Task statement: Every line of the data below is to be written out again exactly.

Information:

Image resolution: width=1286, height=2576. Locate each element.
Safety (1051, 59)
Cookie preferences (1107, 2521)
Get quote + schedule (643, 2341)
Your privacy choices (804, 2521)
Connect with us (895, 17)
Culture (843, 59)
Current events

Your response:
Image resolution: width=1286, height=2576. Locate each element.
Safety (1051, 59)
Cookie preferences (1107, 2521)
Get quote + schedule (643, 2341)
Your privacy choices (804, 2521)
Connect with us (895, 17)
Culture (843, 59)
Current events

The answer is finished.